In Commander specifically, be wary of how quickly an Extort player's life total climbs above the table. That buffer becomes very hard to race through in the late game.
Notable cards
Treasury Thrull
A {4}{W}{B} 4/4 that exemplifies what Extort is going for. Beyond the Extort trigger, its attack ability returns any artifact, creature, or enchantment from your graveyard to your hand - giving you more spells to cast and more Extort triggers to generate. It's a value engine that feeds itself.
Pontiff of Blight
The most powerful Extort card ever printed, and it's not particularly close. Pontiff grants Extort to all your other creatures, which means a board of five creatures suddenly has five Extort triggers on every spell you cast. In Commander, a single resolved spell with a full board can drain the table for a substantial chunk of life. It's the card that turns a casual Extort subtheme into a genuine win condition.
Blind Obedience
This one is notable for a different reason: it demonstrated that Extort doesn't have to live on creatures.

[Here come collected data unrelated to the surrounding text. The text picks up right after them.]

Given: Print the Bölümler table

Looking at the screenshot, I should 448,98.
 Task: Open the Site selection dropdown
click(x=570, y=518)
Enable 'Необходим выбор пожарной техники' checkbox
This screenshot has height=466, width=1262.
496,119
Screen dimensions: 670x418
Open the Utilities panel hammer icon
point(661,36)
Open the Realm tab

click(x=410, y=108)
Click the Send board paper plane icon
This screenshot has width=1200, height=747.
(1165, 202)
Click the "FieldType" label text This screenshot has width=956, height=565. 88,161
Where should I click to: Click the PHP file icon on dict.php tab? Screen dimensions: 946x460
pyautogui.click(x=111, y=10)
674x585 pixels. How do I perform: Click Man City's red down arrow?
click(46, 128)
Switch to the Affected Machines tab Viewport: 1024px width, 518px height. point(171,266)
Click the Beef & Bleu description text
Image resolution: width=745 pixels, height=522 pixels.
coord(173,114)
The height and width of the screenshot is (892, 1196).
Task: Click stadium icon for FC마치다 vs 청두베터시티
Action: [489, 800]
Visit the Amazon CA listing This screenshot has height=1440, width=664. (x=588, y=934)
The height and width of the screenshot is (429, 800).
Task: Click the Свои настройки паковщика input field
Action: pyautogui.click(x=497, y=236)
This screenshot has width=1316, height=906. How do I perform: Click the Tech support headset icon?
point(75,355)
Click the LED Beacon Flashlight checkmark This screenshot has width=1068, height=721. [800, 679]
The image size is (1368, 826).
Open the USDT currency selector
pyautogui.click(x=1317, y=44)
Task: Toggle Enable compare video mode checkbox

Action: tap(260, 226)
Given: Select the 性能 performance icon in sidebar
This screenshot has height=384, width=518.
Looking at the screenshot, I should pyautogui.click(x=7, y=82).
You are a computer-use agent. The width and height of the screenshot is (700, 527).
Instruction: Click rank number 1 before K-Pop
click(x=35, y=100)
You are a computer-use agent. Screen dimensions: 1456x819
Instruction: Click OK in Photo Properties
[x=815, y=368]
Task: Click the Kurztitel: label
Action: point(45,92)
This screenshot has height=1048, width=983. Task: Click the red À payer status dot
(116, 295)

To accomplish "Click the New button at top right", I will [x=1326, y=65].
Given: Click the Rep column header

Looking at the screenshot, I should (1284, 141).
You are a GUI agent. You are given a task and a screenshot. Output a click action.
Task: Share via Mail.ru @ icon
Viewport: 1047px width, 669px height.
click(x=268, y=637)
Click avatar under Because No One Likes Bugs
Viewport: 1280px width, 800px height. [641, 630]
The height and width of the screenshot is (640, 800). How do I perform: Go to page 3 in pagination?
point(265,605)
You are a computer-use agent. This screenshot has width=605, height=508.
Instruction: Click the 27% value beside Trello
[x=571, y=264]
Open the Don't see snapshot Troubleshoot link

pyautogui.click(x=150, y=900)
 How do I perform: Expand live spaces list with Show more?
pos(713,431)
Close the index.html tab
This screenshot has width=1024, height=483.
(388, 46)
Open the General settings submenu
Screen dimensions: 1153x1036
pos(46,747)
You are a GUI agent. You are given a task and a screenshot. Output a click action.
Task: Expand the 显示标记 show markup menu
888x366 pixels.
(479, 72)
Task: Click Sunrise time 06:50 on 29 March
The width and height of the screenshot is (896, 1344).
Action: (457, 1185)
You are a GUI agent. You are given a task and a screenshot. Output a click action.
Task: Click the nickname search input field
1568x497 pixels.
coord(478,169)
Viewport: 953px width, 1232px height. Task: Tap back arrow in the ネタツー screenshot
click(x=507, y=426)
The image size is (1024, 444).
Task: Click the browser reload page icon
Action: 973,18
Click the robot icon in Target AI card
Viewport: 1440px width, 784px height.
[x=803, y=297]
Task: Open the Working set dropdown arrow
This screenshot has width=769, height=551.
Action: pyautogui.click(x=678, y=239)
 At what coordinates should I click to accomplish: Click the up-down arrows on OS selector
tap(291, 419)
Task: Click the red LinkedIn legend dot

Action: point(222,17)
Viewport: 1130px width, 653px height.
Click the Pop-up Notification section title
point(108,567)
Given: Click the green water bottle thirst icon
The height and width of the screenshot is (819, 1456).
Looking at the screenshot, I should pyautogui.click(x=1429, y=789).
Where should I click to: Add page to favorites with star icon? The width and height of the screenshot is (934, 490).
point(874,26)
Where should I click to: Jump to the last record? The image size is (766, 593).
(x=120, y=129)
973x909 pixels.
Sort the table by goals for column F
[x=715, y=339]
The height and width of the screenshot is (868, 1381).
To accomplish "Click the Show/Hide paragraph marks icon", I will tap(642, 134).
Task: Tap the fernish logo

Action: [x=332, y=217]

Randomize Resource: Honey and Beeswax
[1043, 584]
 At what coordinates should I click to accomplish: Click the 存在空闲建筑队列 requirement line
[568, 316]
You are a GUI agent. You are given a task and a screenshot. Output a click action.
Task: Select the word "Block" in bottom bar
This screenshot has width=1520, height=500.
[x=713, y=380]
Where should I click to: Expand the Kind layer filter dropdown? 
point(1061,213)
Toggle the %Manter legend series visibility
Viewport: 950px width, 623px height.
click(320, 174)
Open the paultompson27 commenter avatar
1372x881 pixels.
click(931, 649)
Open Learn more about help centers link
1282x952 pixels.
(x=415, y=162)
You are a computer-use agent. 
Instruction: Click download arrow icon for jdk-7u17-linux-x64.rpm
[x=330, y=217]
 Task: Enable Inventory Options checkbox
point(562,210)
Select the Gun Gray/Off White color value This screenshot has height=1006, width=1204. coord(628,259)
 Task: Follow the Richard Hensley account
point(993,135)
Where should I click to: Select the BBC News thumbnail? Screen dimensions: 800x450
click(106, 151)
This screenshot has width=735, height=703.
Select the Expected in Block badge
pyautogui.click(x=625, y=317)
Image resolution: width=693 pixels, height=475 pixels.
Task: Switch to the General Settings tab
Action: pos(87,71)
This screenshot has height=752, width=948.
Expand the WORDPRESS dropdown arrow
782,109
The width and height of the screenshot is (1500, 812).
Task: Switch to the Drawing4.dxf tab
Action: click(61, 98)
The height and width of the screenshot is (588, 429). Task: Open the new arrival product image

Blind Obedience is an enchantment - it enters opponent's artifacts and creatures tapped and carries Extort. It's one of the most Commander-playable Extort cards precisely because enchantments are harder to remove than creatures, and it pulls double duty by slowing down your opponents' boards.
Life Insurance and Sorin, Ravenous Neonate
Both from 2024, these expand Extort onto noncreature permanents further. Sorin in particular is notable as the first planeswalker to carry Extort (on his back face), which was genuinely new design space for the mechanic over a decade after its introduction.
History
Extort debuted in Gatecrash (2013) as the Orzhov Syndicate's guild mechanic - designed by Shawn Main, who wasn't formally on the design team for that set. The hybrid {W/B} mana cost was a late addition to the design process.
The mechanic returned briefly in Dragon's Maze (2013) before taking a long hiatus. It reappeared in supplemental sets over the years - Commander 2019, New Capenna Commander, Ravnica: Clue Edition, and Modern Horizons 3 - but never as a primary draft mechanic in a Standard set.
Lore aside: The Orzhov Syndicate in Ravnica is essentially a corrupt church turned crime family, obsessed with wealth, debt, and keeping power concentrated among the guild's leadership - often literally keeping powerful ghost oligarchs alive through sheer accumulation of spiritual debt. Extort is perfect flavor for them.
Where does Extort sit in design space today? According to Magic's own Storm Scale - a measure of how likely a mechanic is to return to a Standard-legal set - Extort sits at a 6 out of 10 (with 10 being least likely to return). The reasons are interconnected: Extort stacks dangerously when multiple instances are in play, and the explosion of Commander's popularity means each trigger is significantly more powerful than it was when the mechanic was designed for two-player matches. The {W/B} color identity reminder text issue also created genuine confusion for players.
That said, the design team clearly hasn't abandoned it entirely. The 2024 appearances on Life Insurance and Sorin, Ravenous Neonate suggest there's still appetite for Extort in supplemental products, even if a full Standard return feels unlikely in the near future.